For the first time since 2007, we will be making some significant changes to our medical plan offerings. These changes are necessary to help manage our costs and to prepare for other aspects of the Affordable Care Act over the next few years. In fact, I am confident that we will continue to make changes to adjust to external pressure on our offerings and their related costs.
First, we will be eliminating the EPO as a medical plan choice for 2015 and redesigning our two PPOs. We will still use the same vendors that we’ve had – Cigna and Anthem BCBS. We are also still keeping the copayment concept for office visits and prescription drugs, but you will see that these copayments are increasing slightly.
Second, there are some changes taking place within the dental plan to reflect new realities in dental practice. I’m pleased to let you know that we are increasing the maximum annual benefit from $1,500 to $2,000. In addition, some other changes will impact the frequency of certain services like x-rays and implants.
Because all of our plans are changing, I cannot as I’ve done in the past, provide you with an estimated percentage change in contribution rates.
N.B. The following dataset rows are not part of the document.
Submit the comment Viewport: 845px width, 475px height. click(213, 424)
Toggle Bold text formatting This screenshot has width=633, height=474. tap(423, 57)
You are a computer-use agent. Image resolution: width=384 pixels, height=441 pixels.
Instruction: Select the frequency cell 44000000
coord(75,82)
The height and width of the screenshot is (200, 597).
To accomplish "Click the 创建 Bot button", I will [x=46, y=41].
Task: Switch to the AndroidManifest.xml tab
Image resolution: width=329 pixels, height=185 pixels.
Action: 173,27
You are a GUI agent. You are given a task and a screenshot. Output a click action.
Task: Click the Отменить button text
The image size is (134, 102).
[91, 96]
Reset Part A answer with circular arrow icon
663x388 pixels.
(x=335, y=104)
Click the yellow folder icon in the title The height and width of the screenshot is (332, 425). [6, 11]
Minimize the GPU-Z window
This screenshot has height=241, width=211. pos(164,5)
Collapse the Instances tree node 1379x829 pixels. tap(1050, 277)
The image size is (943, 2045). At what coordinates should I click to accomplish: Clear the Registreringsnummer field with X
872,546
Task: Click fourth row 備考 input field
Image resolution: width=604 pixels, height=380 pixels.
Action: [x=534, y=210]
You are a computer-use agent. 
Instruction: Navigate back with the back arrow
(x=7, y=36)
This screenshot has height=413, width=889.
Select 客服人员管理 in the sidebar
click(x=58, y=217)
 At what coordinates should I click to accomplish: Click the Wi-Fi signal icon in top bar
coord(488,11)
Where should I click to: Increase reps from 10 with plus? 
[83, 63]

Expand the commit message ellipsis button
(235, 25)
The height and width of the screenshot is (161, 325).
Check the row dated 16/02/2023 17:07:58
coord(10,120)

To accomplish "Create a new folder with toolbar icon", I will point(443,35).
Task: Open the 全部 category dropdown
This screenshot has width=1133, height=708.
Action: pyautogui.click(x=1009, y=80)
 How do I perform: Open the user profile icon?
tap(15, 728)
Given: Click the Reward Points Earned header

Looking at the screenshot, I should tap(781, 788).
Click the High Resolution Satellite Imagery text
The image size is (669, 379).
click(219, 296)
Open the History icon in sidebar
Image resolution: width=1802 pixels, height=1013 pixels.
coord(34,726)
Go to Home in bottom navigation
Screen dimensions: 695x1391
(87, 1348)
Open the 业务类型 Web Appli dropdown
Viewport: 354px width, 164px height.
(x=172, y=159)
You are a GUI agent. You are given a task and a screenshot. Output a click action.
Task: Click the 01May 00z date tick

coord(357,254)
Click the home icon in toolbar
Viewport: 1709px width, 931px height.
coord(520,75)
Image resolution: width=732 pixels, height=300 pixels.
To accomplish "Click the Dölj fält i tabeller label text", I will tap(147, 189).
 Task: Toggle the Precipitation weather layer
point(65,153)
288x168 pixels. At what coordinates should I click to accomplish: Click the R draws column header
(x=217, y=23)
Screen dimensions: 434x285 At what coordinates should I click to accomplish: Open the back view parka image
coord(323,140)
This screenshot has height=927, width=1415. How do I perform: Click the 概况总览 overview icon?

Instead, I can say you will see either a relatively small increase or, in some cases, a decrease in your rates if you choose the plan closest to your current coverage.
So, change is coming and will continue over the next few years. For this year, I am asking everyone to review the new plans and make an election during the Open Enrollment period. All of our plans are changing and if you don’t make an election, you may end up in a plan that simply doesn’t meet your needs.
Again, please take advantage of all the Open Enrollment materials and select the coverage that works best for you.